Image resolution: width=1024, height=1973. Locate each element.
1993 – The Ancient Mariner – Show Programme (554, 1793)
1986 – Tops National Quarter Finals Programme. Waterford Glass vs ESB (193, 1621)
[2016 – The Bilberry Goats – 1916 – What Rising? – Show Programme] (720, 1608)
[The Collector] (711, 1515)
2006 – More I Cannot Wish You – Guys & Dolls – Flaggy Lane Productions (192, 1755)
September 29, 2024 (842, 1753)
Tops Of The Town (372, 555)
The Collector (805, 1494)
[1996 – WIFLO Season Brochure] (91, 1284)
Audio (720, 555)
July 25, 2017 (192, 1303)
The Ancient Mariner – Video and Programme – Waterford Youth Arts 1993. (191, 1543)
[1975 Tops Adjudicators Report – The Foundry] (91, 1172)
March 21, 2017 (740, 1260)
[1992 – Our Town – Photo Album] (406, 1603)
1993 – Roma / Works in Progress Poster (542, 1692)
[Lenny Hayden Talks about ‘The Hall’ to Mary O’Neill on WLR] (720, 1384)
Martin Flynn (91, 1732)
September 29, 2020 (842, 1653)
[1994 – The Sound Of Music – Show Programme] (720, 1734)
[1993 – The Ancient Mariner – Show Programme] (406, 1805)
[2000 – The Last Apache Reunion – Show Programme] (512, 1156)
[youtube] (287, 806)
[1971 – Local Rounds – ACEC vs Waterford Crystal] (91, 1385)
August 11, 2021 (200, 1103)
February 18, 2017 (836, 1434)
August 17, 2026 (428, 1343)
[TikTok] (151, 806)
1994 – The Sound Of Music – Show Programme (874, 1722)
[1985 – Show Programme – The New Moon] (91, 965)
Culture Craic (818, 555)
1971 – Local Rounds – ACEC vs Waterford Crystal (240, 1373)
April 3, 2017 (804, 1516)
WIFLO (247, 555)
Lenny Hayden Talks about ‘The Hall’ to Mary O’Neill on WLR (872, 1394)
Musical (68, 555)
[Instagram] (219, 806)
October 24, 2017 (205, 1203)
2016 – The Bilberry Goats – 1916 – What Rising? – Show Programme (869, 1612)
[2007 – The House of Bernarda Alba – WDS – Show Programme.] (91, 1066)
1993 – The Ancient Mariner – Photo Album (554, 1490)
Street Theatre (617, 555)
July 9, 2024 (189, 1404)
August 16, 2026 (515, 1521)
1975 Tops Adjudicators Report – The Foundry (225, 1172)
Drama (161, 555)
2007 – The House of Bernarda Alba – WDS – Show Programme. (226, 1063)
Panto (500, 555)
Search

--- YOUR INSTRUCTIONS ---
From the records above, retype only the lines starting at the line that contains "[1975 Tops Adjudicators" and ending at the line that contains "[Lenny Hayden Talks", both included.

--- EXERCISE OUTPUT ---
[1975 Tops Adjudicators Report – The Foundry] (91, 1172)
March 21, 2017 (740, 1260)
[1992 – Our Town – Photo Album] (406, 1603)
1993 – Roma / Works in Progress Poster (542, 1692)
[Lenny Hayden Talks about ‘The Hall’ to Mary O’Neill on WLR] (720, 1384)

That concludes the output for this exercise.